## WORK INSTRUCTION
Determine how many lines below contain the word "computer", then write that number by itself.

(Records from a data source)
------

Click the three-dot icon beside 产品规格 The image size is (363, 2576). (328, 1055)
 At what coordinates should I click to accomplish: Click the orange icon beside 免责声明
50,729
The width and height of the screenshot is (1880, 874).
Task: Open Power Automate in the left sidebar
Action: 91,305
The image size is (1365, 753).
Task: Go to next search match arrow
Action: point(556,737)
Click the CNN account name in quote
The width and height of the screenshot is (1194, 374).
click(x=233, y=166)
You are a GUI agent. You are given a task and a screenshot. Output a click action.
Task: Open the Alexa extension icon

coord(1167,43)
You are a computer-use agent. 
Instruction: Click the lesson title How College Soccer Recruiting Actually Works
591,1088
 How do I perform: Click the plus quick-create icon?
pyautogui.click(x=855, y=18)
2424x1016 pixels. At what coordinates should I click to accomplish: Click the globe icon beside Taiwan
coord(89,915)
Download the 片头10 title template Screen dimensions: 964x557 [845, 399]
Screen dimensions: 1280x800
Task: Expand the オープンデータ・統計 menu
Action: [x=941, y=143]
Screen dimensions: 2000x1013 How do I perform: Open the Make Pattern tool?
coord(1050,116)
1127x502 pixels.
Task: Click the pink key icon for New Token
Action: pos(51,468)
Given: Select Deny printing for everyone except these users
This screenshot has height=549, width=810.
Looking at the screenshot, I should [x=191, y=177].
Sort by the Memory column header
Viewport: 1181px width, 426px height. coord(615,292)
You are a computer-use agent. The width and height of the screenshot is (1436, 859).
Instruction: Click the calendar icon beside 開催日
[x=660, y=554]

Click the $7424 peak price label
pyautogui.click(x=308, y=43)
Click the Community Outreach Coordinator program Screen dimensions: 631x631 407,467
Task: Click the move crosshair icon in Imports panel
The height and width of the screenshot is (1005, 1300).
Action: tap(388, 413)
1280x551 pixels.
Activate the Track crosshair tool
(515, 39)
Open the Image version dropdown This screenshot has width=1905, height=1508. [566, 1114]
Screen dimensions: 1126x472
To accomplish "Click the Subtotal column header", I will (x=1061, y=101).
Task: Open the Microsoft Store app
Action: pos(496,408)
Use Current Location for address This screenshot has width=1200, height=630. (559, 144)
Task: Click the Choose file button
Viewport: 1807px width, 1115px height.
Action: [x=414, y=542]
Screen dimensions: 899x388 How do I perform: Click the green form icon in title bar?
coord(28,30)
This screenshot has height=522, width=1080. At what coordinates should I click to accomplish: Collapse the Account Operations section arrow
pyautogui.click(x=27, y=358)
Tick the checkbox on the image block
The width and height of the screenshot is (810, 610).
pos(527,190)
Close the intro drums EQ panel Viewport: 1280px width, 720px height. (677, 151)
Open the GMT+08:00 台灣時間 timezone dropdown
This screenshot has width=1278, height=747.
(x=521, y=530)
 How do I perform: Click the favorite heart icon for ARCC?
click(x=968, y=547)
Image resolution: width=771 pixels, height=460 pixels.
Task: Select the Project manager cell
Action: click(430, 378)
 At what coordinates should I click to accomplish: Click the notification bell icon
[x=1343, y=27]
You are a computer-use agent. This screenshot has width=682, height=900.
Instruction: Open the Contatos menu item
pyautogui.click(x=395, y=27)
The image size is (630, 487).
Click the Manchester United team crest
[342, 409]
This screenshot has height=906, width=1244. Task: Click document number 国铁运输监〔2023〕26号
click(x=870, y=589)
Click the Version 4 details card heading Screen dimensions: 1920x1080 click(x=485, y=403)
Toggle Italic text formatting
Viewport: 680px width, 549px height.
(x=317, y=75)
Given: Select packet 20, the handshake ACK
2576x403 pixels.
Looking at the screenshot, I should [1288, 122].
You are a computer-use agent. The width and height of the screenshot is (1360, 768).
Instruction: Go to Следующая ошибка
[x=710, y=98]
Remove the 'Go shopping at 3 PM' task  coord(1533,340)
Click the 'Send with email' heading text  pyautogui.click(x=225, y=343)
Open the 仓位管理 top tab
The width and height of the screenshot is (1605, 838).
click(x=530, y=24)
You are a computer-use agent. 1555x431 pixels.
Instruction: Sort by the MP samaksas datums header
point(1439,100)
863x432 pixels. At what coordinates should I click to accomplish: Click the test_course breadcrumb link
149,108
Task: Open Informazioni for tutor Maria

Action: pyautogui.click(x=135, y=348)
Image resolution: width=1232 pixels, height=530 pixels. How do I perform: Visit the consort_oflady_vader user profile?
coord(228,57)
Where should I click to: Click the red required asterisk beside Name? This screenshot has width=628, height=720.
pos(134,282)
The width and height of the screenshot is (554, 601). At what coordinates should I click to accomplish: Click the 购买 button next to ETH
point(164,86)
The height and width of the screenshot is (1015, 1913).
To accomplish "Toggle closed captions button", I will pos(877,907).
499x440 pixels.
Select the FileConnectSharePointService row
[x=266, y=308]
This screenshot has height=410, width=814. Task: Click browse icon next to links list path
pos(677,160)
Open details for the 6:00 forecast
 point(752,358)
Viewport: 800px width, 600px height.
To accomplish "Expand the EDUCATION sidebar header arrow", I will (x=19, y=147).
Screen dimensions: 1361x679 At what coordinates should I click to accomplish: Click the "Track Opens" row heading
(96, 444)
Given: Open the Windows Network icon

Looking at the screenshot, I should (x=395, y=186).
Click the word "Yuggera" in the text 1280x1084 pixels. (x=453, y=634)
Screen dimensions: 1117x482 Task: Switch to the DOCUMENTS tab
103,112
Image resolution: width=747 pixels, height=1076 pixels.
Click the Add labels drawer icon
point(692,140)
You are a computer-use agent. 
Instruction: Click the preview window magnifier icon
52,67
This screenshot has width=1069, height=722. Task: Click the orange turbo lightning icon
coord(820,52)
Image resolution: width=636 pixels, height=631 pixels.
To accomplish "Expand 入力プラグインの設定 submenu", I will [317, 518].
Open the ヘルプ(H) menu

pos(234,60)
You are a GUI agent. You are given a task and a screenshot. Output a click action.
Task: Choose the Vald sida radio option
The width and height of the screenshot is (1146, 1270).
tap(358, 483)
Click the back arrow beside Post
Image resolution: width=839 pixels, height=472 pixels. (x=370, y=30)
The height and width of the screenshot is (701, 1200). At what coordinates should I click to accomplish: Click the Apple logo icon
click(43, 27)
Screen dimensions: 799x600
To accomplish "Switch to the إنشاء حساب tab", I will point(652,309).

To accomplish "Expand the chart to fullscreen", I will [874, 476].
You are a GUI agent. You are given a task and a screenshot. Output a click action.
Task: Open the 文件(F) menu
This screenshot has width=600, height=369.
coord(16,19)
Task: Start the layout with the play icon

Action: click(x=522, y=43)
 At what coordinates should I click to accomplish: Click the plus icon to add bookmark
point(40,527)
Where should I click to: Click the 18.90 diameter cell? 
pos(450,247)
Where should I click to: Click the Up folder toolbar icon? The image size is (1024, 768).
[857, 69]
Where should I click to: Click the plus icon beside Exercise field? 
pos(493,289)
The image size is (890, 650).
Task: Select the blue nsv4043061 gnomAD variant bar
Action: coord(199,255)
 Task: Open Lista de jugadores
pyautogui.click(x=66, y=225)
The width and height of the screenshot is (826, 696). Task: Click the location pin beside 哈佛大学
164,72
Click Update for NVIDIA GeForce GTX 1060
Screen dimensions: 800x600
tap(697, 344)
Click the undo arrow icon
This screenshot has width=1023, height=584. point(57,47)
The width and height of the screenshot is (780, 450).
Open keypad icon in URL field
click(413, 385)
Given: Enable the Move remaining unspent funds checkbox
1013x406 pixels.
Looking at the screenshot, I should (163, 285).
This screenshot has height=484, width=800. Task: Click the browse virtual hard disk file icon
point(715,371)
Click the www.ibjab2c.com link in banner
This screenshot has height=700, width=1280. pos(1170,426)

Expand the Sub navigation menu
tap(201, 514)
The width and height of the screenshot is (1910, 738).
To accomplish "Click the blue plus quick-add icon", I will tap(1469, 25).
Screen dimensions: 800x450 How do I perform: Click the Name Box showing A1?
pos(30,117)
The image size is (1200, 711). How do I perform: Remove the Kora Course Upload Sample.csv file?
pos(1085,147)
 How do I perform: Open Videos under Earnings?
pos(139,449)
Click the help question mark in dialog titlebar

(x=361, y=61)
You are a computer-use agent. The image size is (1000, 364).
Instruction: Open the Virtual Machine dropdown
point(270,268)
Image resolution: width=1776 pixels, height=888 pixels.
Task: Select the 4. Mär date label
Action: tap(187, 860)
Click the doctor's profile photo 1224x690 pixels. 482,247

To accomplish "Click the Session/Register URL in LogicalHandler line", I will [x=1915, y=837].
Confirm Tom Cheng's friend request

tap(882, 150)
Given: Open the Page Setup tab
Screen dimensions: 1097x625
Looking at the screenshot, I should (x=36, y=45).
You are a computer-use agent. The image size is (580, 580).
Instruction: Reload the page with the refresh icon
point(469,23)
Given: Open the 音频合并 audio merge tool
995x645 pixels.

------

## TASK RESULT
8